══ INPUT FOR THIS TASK ══

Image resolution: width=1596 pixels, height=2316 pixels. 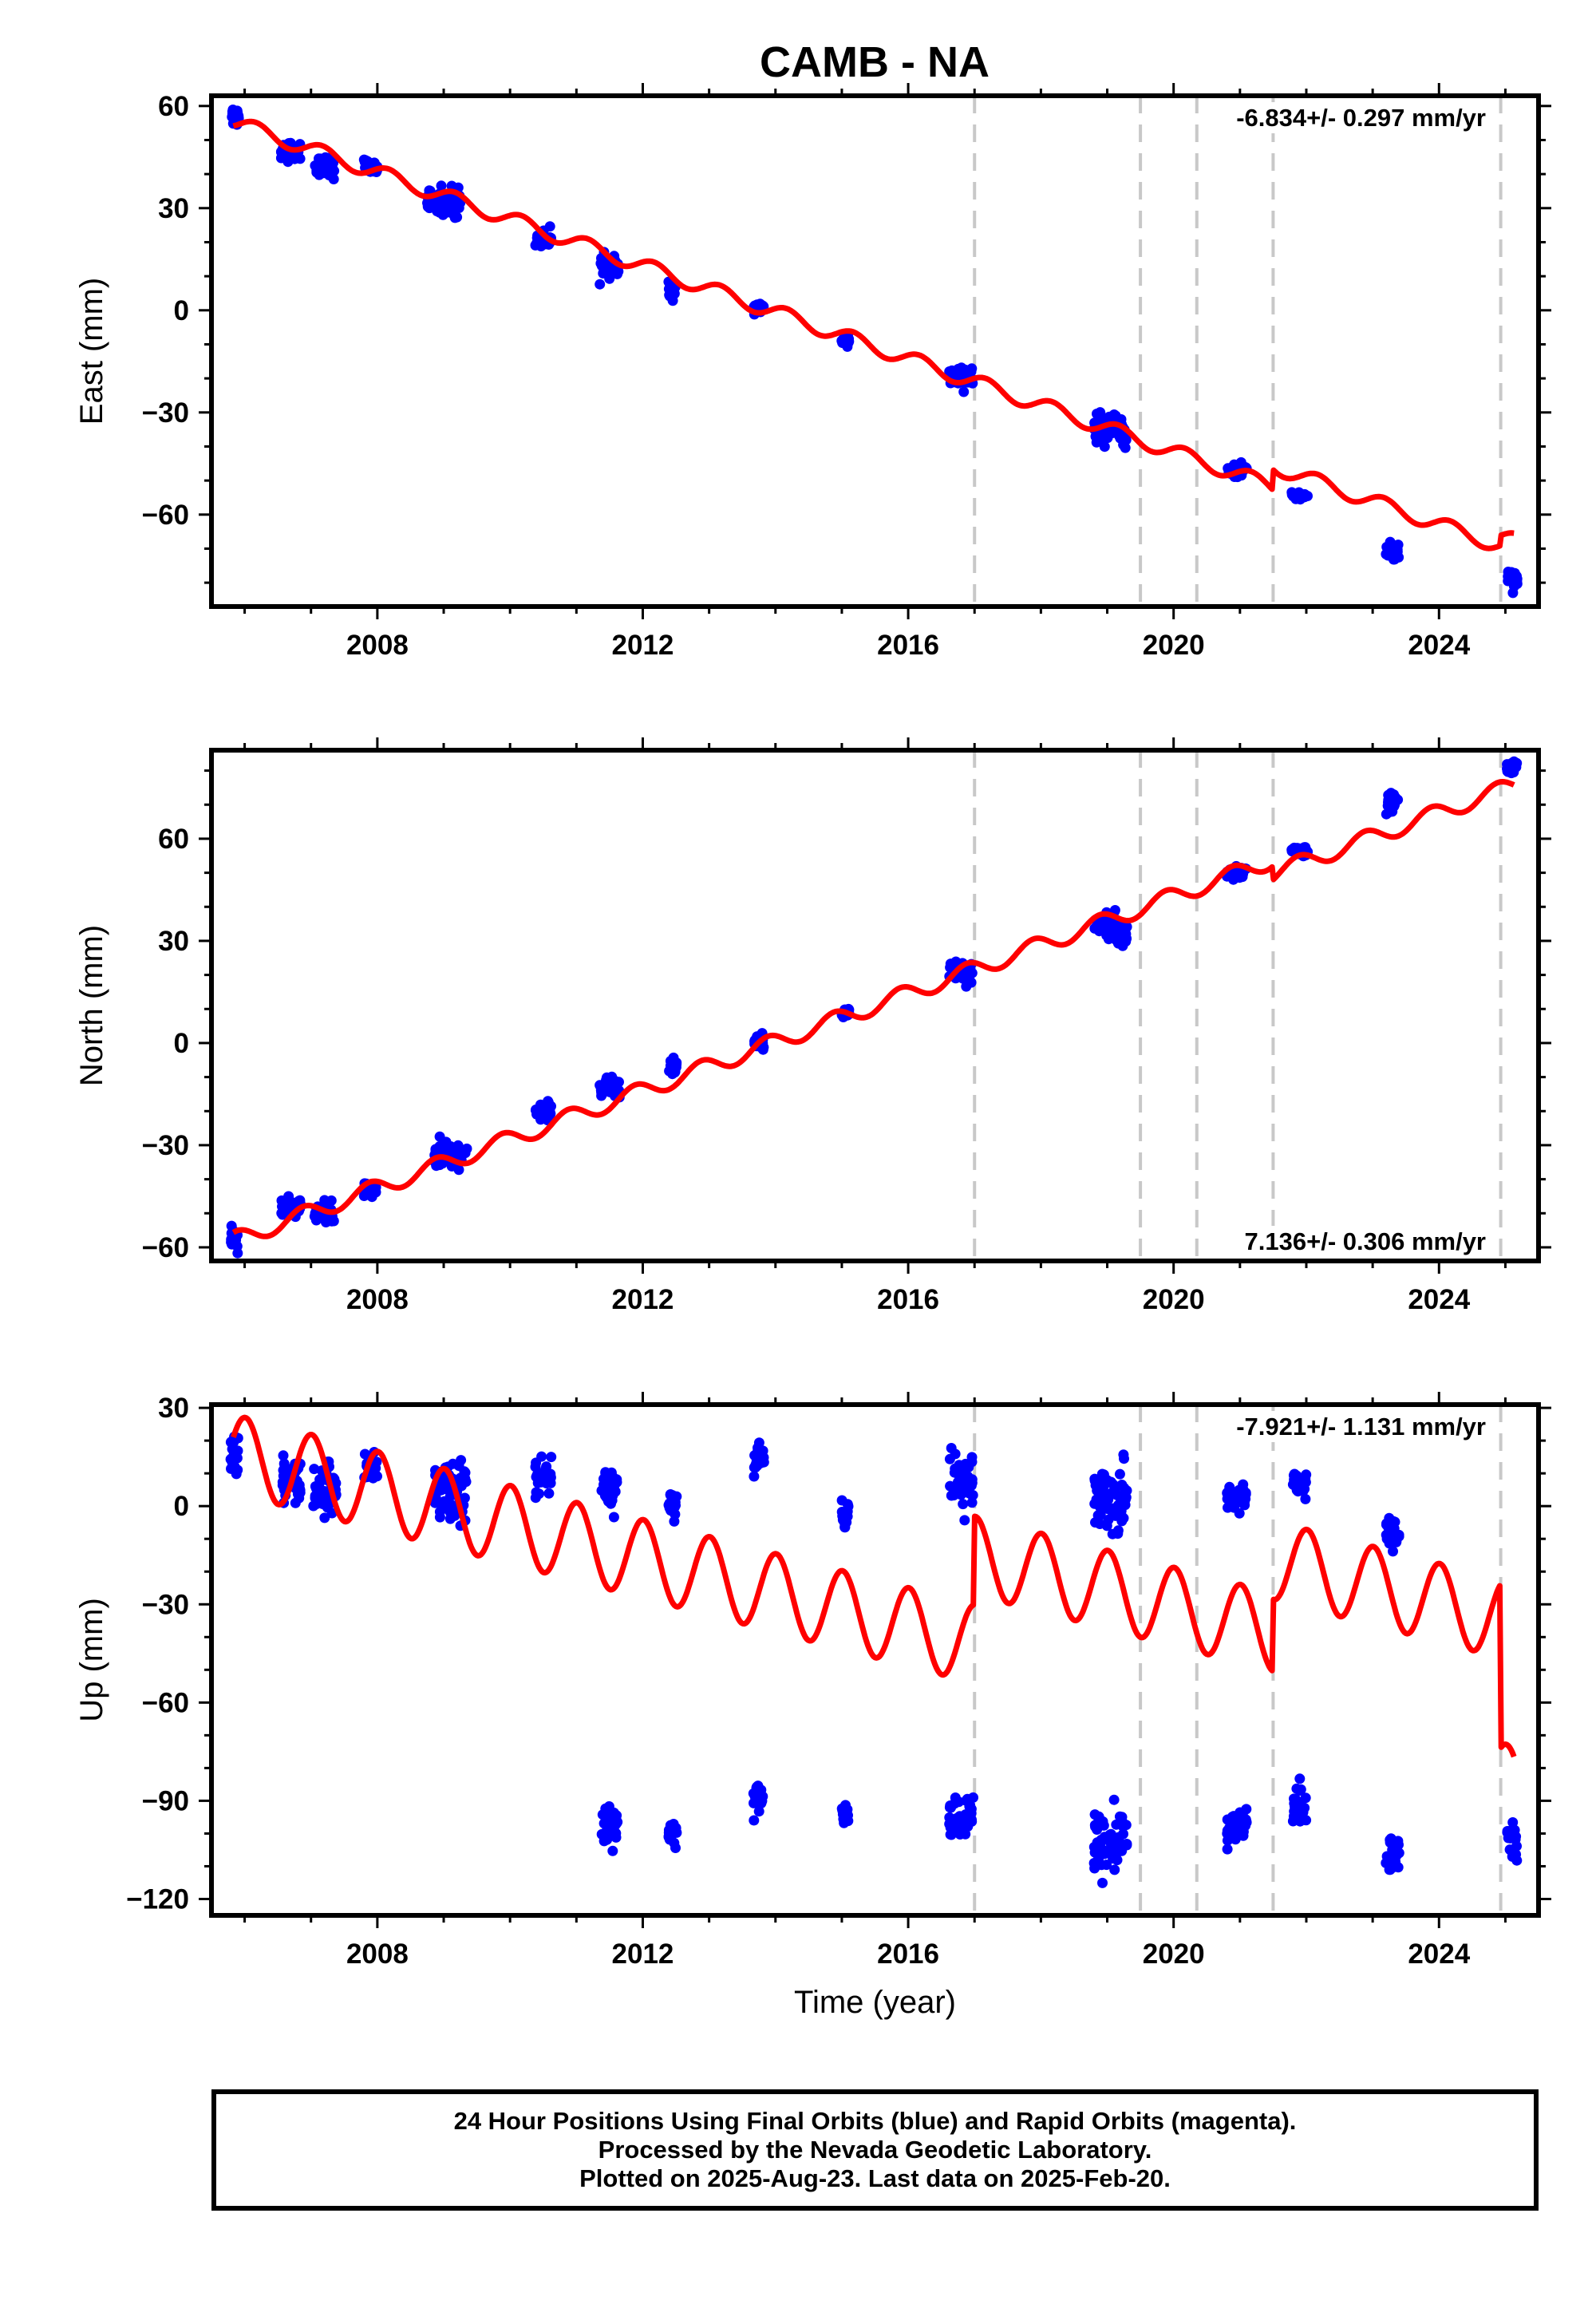 What do you see at coordinates (166, 1702) in the screenshot?
I see `up-y-tick-label: −60` at bounding box center [166, 1702].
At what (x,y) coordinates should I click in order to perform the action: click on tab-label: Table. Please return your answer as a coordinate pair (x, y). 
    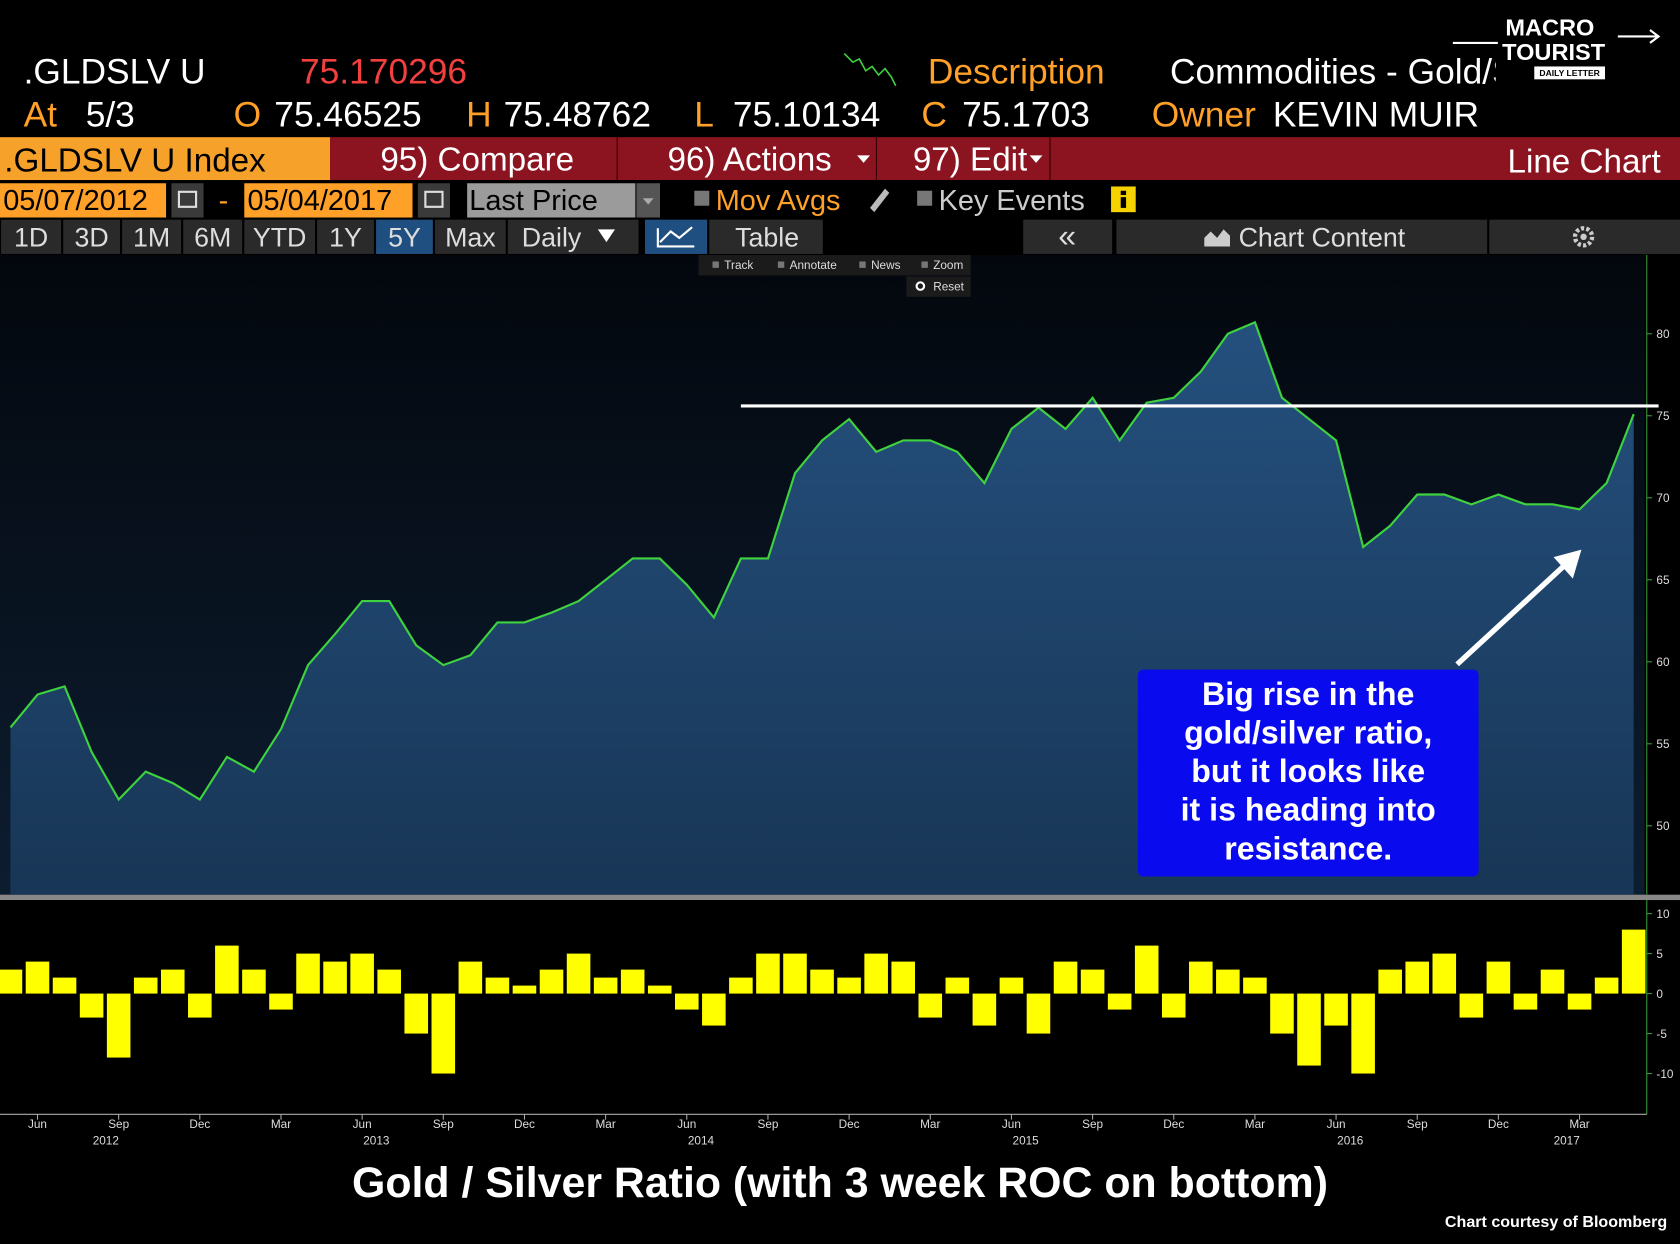
    Looking at the image, I should click on (767, 237).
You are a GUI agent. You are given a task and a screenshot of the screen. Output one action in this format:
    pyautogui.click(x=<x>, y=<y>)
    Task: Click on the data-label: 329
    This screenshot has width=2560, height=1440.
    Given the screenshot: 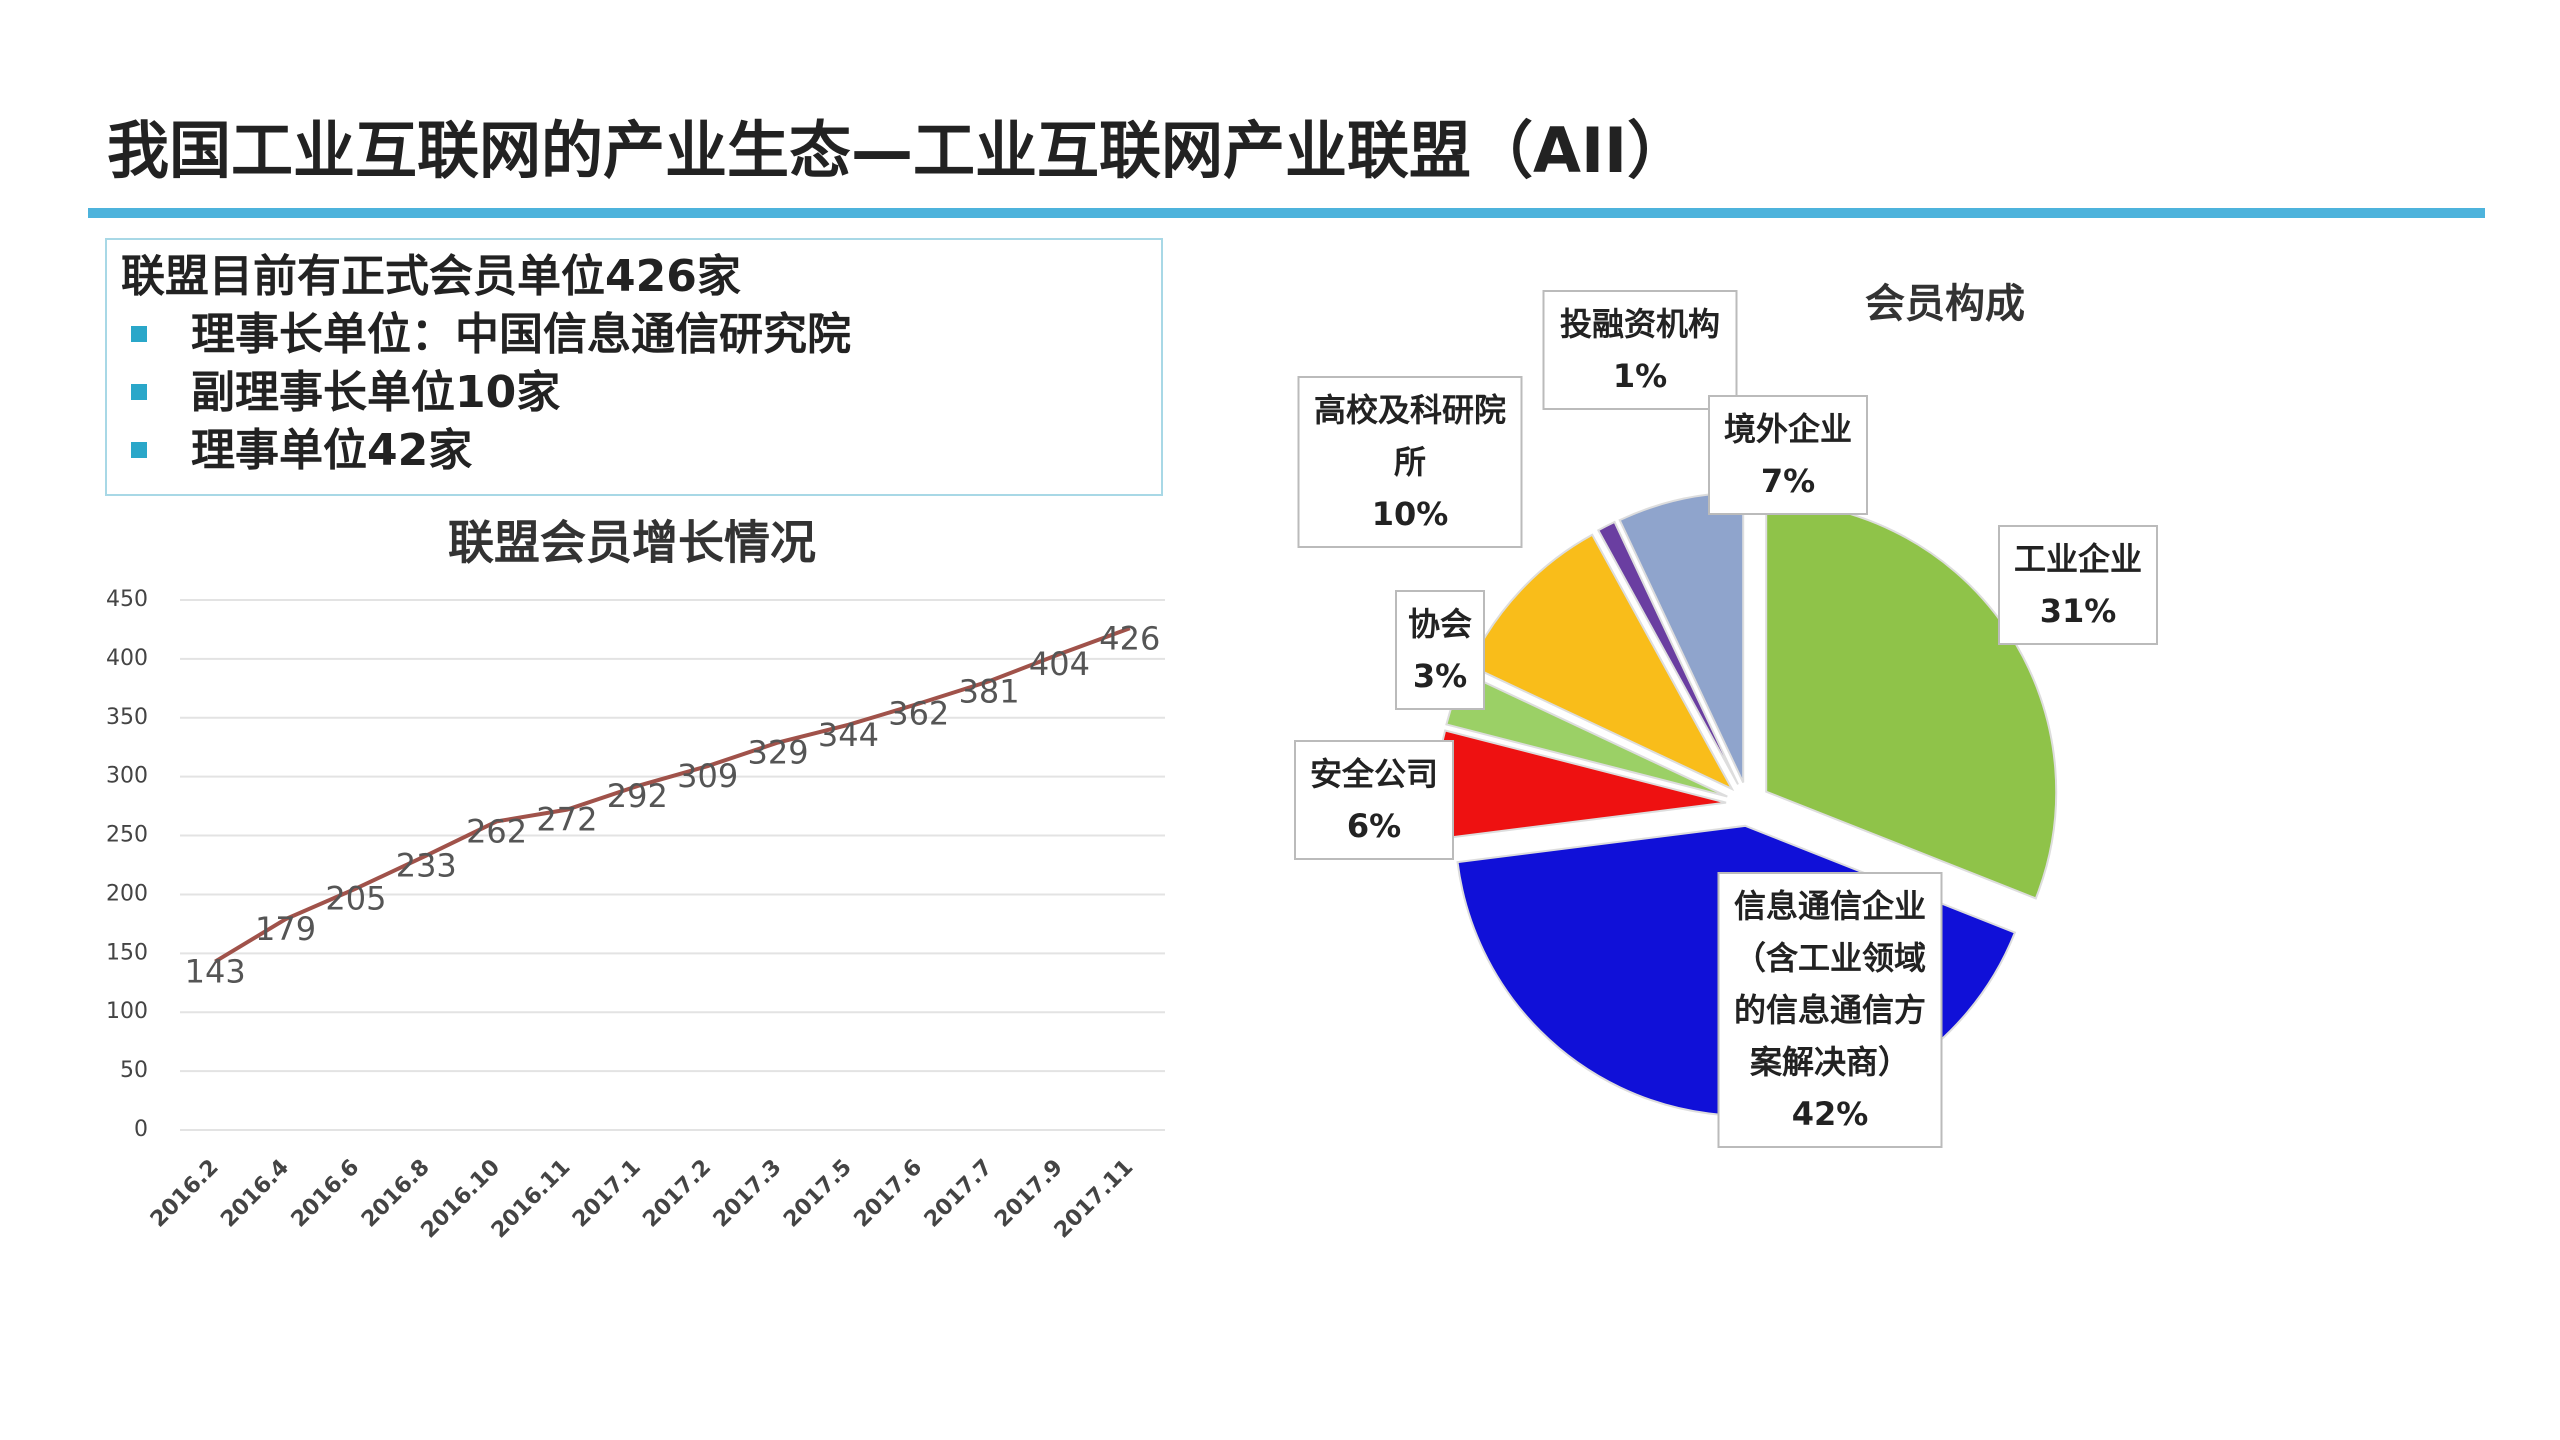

═══

= ASSIGNMENT =
Return each line of the material above that contains the string "should", matching case exactly.

= ANSWER TO THE EXERCISE =
At what (x,y) coordinates should I click in order to perform the action: click on tab-label: Table. Please return your answer as a coordinate pair (x, y). 
    Looking at the image, I should click on (767, 237).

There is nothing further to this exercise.